Happy New Year everyone, 2023 has certainly been an incredible year for AI, it is remarkable how quickly things are moving. One of my favorite quotes this year was from Michal Kosinski, computational psychologist and professor of organizational behavior at Stanford Graduate School of Business - “The differences between GPT-3 and GPT-4 is like the difference between a horse cart and a 737 – and it happened in a year.”
Here are a few notable achievements/research reported in 2023 (by no means an exhaustive list)
YouTube started working on an AI music tool that will let you use the voices of famous musicians…meaning that you could remake old hits using current artists, think Maroon 5’s Adam Levine singing the Beatles “I Want to Hold Your Hand.”
Elon Musk announced Grok AI bot, stating that it will be better and “spicier” than ChatGPT (I love this use of "spicy", what he means is less censorship).
A research study at Stanford found that LLMs may be developing a humanlike capability known as theory of mind. Theory of mind is a human’s ability to predict another person’s thoughts and emotions (I know this sounds crazy, it's too complicated to explain here, but I have included a link at the end of this article).
Researchers at Google DeepMind developed a type of AI system that demonstrated the capability of social learning like how humans can learn from limited exposure to elements in an environment. This would be a significant breakthrough in how deep learning models are trained.
A research study at the psychosocial science department at the University of Bergan, Norway found that AI has reached at least the same or even surpassed the average human’s ability to generate ideas, known as creative divergent thinking. The AI researchers used the Alternative Uses Test (AUT), used by psychologists on theories of human intelligence.
New York University and Pompeu Fabra University in Spain developed Meta-Learning for Compositionality (MLC), the capacity of artificial neural networks to have compositional generalizations, like how humans grasp and expand new concepts—matching and even surpassing human performance.

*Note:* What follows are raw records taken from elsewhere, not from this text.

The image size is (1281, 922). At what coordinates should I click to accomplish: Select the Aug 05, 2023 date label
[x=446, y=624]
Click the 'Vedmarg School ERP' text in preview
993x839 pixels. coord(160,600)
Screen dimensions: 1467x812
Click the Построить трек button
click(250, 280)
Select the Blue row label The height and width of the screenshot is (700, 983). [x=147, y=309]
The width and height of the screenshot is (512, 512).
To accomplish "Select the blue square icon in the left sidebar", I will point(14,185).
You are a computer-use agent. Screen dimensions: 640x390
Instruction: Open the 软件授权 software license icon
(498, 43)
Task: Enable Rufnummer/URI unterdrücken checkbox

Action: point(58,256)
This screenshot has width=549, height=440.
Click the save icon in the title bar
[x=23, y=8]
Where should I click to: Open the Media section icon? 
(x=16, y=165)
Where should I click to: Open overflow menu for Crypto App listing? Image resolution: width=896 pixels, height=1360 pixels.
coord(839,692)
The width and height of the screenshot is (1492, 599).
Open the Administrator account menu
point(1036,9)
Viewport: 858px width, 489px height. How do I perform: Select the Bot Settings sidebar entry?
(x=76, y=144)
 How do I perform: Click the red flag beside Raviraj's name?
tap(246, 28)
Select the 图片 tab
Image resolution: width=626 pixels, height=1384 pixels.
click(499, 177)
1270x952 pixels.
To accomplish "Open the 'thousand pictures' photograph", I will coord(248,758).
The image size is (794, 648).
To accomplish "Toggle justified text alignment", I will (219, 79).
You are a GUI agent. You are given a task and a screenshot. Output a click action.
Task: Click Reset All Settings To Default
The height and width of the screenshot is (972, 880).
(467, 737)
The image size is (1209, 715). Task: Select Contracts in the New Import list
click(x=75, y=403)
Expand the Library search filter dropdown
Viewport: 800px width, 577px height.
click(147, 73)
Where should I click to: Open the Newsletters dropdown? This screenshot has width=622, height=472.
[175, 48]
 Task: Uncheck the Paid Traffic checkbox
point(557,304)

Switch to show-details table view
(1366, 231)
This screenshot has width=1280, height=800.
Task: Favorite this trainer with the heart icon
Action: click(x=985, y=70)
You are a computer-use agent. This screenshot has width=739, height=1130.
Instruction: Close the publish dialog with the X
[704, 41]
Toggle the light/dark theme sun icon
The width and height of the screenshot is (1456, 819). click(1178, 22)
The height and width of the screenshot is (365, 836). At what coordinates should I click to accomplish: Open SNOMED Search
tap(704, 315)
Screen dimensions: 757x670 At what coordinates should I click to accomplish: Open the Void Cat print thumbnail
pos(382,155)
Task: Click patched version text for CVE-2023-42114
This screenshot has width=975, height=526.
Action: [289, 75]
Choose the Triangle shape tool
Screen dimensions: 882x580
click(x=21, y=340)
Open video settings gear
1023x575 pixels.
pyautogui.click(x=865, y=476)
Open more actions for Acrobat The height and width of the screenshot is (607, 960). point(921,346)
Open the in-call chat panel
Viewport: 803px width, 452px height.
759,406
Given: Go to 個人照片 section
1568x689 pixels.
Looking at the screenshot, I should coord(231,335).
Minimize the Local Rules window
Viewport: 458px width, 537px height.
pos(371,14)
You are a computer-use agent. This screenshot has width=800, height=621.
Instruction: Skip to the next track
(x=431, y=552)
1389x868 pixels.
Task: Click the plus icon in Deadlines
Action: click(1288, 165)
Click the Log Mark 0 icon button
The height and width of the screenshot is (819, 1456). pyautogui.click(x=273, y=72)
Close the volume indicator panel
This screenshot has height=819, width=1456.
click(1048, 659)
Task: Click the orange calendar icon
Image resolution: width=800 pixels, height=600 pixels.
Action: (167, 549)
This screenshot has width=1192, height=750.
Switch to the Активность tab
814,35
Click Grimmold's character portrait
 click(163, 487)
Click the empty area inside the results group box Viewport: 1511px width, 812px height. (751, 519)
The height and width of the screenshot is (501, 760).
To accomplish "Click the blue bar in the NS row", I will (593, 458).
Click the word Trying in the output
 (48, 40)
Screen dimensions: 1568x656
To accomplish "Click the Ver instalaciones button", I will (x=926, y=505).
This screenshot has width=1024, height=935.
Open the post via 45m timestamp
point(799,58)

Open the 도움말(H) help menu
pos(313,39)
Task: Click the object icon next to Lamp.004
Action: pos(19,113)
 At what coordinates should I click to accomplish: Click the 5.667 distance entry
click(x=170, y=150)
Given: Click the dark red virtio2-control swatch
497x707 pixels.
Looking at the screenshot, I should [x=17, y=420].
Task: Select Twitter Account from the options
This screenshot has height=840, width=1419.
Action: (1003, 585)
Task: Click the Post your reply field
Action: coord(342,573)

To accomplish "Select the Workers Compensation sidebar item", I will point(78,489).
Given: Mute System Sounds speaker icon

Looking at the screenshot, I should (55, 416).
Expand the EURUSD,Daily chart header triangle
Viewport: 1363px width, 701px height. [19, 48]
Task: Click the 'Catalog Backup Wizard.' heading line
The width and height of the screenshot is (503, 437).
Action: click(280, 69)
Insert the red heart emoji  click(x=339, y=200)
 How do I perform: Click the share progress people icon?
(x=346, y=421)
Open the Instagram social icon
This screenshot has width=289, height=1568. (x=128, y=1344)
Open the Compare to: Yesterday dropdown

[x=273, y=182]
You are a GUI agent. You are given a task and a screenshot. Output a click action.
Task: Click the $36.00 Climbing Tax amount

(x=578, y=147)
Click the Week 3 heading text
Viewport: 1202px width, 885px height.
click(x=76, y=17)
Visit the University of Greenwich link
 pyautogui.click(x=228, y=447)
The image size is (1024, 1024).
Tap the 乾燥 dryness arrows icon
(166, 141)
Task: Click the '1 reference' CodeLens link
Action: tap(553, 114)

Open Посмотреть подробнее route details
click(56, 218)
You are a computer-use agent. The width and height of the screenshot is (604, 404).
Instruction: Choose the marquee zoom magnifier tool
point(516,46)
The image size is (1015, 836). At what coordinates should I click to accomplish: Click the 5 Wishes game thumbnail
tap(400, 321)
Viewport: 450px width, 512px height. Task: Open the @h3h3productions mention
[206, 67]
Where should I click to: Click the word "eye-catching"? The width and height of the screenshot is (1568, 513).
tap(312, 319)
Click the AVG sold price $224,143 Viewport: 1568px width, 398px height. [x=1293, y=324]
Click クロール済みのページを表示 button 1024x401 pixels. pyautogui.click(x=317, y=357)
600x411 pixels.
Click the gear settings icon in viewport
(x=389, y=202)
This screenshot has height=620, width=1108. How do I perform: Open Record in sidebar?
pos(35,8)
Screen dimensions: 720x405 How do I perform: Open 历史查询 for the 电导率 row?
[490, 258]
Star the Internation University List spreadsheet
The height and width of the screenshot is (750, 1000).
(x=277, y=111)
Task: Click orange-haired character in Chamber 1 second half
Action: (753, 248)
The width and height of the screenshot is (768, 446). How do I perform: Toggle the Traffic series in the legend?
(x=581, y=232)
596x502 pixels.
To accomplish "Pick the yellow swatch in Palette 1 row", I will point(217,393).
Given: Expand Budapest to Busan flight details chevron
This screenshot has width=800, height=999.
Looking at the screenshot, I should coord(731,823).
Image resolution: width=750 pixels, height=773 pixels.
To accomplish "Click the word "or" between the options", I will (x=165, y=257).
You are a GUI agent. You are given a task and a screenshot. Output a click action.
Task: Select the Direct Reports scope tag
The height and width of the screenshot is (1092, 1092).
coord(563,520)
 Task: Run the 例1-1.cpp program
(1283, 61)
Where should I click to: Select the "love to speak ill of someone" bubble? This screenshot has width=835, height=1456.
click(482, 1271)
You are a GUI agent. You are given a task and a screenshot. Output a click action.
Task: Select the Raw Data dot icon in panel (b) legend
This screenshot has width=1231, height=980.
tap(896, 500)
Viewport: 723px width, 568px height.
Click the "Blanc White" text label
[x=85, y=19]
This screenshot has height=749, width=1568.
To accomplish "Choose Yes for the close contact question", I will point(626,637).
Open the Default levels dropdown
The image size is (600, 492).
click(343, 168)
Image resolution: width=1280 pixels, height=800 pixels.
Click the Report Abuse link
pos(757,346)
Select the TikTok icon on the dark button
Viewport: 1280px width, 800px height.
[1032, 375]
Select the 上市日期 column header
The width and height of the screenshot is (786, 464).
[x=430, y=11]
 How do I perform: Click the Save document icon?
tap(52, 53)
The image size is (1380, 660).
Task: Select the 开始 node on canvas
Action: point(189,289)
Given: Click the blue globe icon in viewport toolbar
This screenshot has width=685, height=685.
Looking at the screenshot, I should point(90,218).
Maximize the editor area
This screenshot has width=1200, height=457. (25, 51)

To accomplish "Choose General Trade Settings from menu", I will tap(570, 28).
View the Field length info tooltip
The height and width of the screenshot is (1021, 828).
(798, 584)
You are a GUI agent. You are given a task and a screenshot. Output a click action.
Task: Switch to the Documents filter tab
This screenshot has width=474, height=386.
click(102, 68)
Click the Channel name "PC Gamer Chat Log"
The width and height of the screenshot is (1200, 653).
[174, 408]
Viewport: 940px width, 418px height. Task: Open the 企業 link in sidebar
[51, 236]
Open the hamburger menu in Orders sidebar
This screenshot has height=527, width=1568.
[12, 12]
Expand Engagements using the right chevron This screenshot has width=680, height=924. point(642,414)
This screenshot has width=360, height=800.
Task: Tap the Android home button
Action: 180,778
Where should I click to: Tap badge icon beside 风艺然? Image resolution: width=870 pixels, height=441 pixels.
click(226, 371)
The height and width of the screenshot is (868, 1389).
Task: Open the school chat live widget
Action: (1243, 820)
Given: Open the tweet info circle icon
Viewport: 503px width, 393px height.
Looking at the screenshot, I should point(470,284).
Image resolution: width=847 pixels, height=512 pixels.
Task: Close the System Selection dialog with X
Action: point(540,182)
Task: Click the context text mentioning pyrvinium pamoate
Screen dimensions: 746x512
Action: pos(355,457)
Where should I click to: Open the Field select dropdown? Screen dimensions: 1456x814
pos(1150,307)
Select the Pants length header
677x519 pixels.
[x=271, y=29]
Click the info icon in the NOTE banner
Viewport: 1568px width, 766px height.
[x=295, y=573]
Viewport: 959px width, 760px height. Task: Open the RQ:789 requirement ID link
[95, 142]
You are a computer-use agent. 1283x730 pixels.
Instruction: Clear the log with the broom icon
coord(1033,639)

Siemens and Microsoft have started using Copilot to write programming code for factory machinery to track down and resolve software bugs. This ChatGPT approach has reduced tasks that had previously taken weeks to complete to a matter of minutes. So, imagine your robotic arm on an auto assembly line has a software bug, it notifies one of your developers that it has discovered a software bug, and has already attempted to fix it. Next, your developer evaluates and modifies the generated code, or starts to interact with Copilot to resolve the bug.
Anthropic, MIT, and Stanford started working on a method, which they call “generative active elicitation” (GATE), using LLMs to help convert human preference into automated decision-making systems. So, the LLMs will ask questions and then learn on the fly.
The rise of the use of robots in warehouses brings up safety concerns. Amazon now has 250K robots and a $1B innovation fund. The total warehouse robot market is estimated to reach $14B by 2030. Today Autonomous Mobile Robots (AMRs) are becoming common in factories and warehouses, for instance, it is estimated that roughly 5% of the US forklift fleet is self-driving. The University of Michigan developed a new approach that would enhance the ability of robots to explore open-world environments and navigate them in personalized ways using LLMs, Zero-shot interactive Personalized Object Navigation (ZIPON) while engaging in conversations with users.
This is merely a snapshot of the rapid evolution and adoption of AI. I believe that we are at a pivotal point in AI and we will only see things accelerate from here. 2024 will be a year where we see much more efficient LLMs (significantly fewer parameters needed), leading to greater capabilities. Many of you may be wondering why I didn't speak of Artificial General Intelligence (AGI), or human-level intelligence. It would appear that we are seeing "sparks of AGI" as Microsoft stated in their March 2023 paper on GPT-4, but I believe that we are not quite there yet. Perhaps in 2024, we'll start to see more evidence of humanlike capabilities, but it is unlikely (if ever) these models will gain agency or self-awareness or any kind of consciousness.
The last thing I will leave you with is the crazier side of today’s evolving AI and honestly, something that feels like sci-fi - Researchers at Indiana University were able to develop what they refer to as “Brainoware”, creating a living brain organoid from human stem cells mounted on a silicon chip to improve traditional machine learning.